History of Muscatine County Iowa 1911 |
Source: History of Muscatine County Iowa, Volume I, 1911, pages 23-24
CLIMATE. In former years considerable objection was made to the prevalence of high winds in Iowa, which is somewhat greater than in the states south and east. But climatic changes have lessened that grievance. The air, in fact, is pure and generally bracing, particularly so during the winter. Thunderstorms are also more violent in this state than in those of the east and south but not near so much as toward the mountains. As elsewhere in the northwestern states, westerly winds bring rain and snow, while easterly ones clear the sky. While the highest temperature occurs in August, the month of July averages the hottest and January the coldest. The mean temperature of April and October nearly corresponds to the mean temperature of the year, as well as to the seasons of spring and fall, while that of summer and winter is best represented by August and December. "Indian Summer" is delightful and well prolonged.
TOPOGRAPHY. The state lies wholly within and comprises apart of a vast plain. There are no mountains and scarcely any hilly country within its borders, for the highest point is but one thousand, two hundred feet above the lowest point. These two points are nearly three hundred miles apart and the whole state is traversed by gently flowing rivers. We thus find there is a good degree of propriety in regarding the whole state as belonging to a great plain, the lowest point of which within its borders, the southeastern corner of the state, is only four hundred and forty-four feet above the level of the sea. The average height of the whole state above the level of the sea is not far from eight hundred feet, although it is over a thousand miles from the nearest ocean. These remarks of course are to be understood as only applying to the state at large, or as a whole. On examining its surface in detail we find a great diversity of surface for the formation of valleys out of the general level, which have been evolved by the actions of streams during the unnumbered years of terrace epoch. These river valleys are deepest in the northwestern part of the state and consequently it is there that the country has the greatest diversity of surface and its physical features are most strongly marked.
It is said that ninety-five per cent of the surface of Iowa is capable of a high state of cultivation. The soil is justly famous for its fertility and there is probably no equal area of the earth's surface that contains so little untillable land, or whose soil has so high an average of fertility.

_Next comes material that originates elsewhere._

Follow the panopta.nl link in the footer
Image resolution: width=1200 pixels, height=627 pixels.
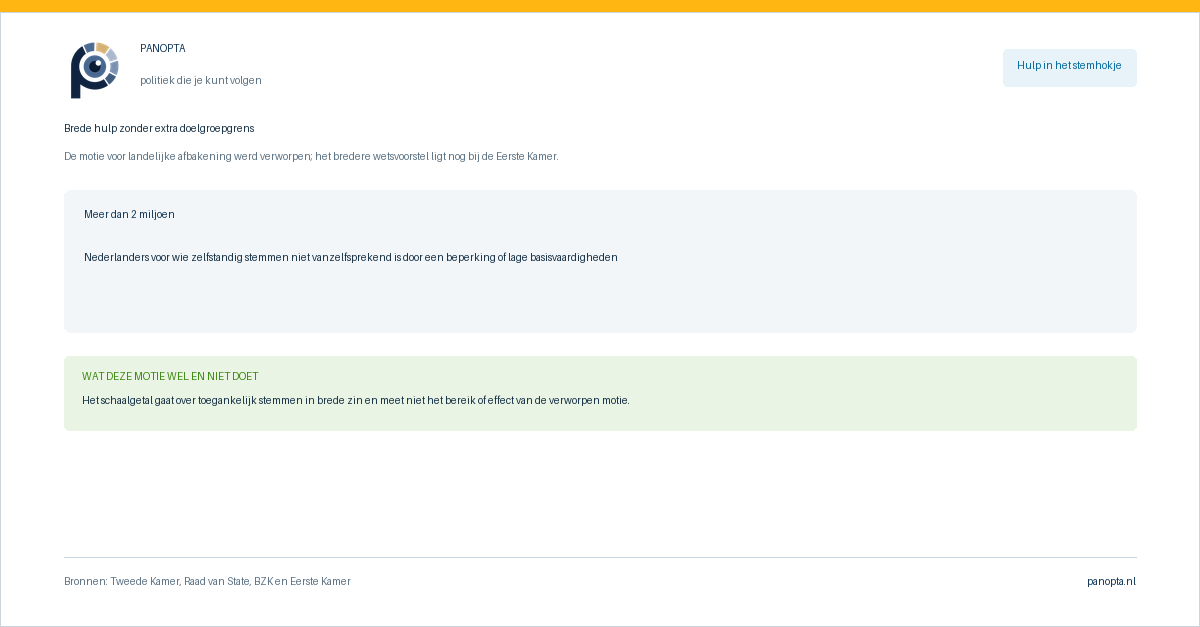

LAKES AND STREAMS. The largest of Iowa's lakes are Spirit and Okoboji, in Dickinson county, Clear Lake, in Cerro Gordo county, and Storm Lake, in Buena Vista county. Its rivers consist of the Mississippi and Missouri, the Chariton, Grand, Platte, One Hundred and Two, Nodaway, Nishnabotna, Boyer, Soldier, Little Sioux, Floyd, Rock, Big Sioux, Des Moines, Skunk, Iowa, Cedar, Wapsipinicon, Turkey and Upper Iowa.